Alors que les affaires impliquant le secret bancaire ne cessent de défrayer la chronique, le droit du client à la confidentialité sur ses affaires, nécessaire à la sauvegarde de sa vie privée, n’est toujours pas régulé par les textes européens qui dominent pourtant notre droit bancaire. Dans un contexte bancaire international de plus en plus complexe, le juriste doit pourtant déterminer avec certitude le droit national applicable au secret bancaire.
Le secret bancaire est l’obligation de confidentialité dont la banque est débitrice envers son client sur sa situation bancaire. Comme tout secret, la relation est tripartite : la personne qui se confie (le client), le confident (la banque) et le tiers au secret. Ce tiers peut être une personne privée, une administration publique ou l’institution judiciaire. Le secret bancaire suit le raisonnement juridique suivant : par principe, les tiers n’ont pas droit aux informations ; par exception, certains tiers y ont accès.
Chaque pays a son propre droit du secret bancaire. Premier constat : le droit de l’Union, omniprésent en matière bancaire, n’existe pas en la matière. Les solutions nationales s’insèrent dans un système bancaire intégré au niveau européen.
Le second constat est la multitude des critères de rattachements possibles dans les situations internationales: loi du lieu de résidence du client, loi de la banque, loi du contrat ou de son lieu de conclusion, loi de lieu où la banque a eu connaissance de l’information etc. Pour les tiers, il convient donc de tenir un raisonnement de droit international pour déterminer quelle régulation nationale s’appliquera à la relation de secret qui lie la banque à son client en matière internationale.
Un regard international sur le secret bancaire fait apparaître des conceptions divergentes (I). Cependant, les solutions convergent (II).

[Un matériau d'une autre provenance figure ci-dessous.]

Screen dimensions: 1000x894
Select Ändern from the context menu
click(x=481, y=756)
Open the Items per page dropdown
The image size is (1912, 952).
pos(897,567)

I/ Divergence des conceptions
Il existe deux conceptions du secret bancaire. L’une est contractuelle, l’autre est statutaire[1].
1- La conception contractuelle du secret bancaire
L’obligation de confidentialité dont le banquier est débiteur à l’égard de son client est historiquement issue de la relation contractuelle qui les lie. Elle s’analysait comme une obligation à laquelle le banquier, «confident nécessaire»[2], consentait tacitement.
Cette conception contractuelle du secret bancaire implique des conséquences pratiques (par exemple, secret limité au client par l’effet inter partes, pour les seules informations dont le banquier a eu connaissance pendant la durée du contrat) et théoriques (source contractuelle). Cette forme de secret bancaire est toujours en vigueur au Royaume-Uni depuis l’arrêt Tournier de 1924 qui a créé le duty of confidentiality.
Cette conception, qui fait reposer le secret bancaire sur les principes du droit des contrats, doit être distinguée de la conception statutaire qui prévaut dans la plupart des systèmes continentaux.
2- La conception statutaire du secret bancaire
C’est au XXe siècle que les pays de droit civil ont inclus dans leur droit les lois créant l’obligation pour la banque de respecter la confidentialité des informations de son client. A titre d’exemple, la Suisse, avec l’article 47 de la loi fédérale sur les banques et les caisses d’épargne du 8 novembre 1934, le Luxembourg avec l’article 16§1 de la loi bancaire du 23 avril 1981, et enfin la France avec l’article 57 de la loi bancaire du 24 janvier 1984, devenu l’article L.511-33 du Code monétaire et financier.
Souvent accompagnée de répression pénale (avec la notable exception du droit allemand), l’obligation de confidentialité qui naît de la loi fait partie intégrante du statut de l’établissement bancaire.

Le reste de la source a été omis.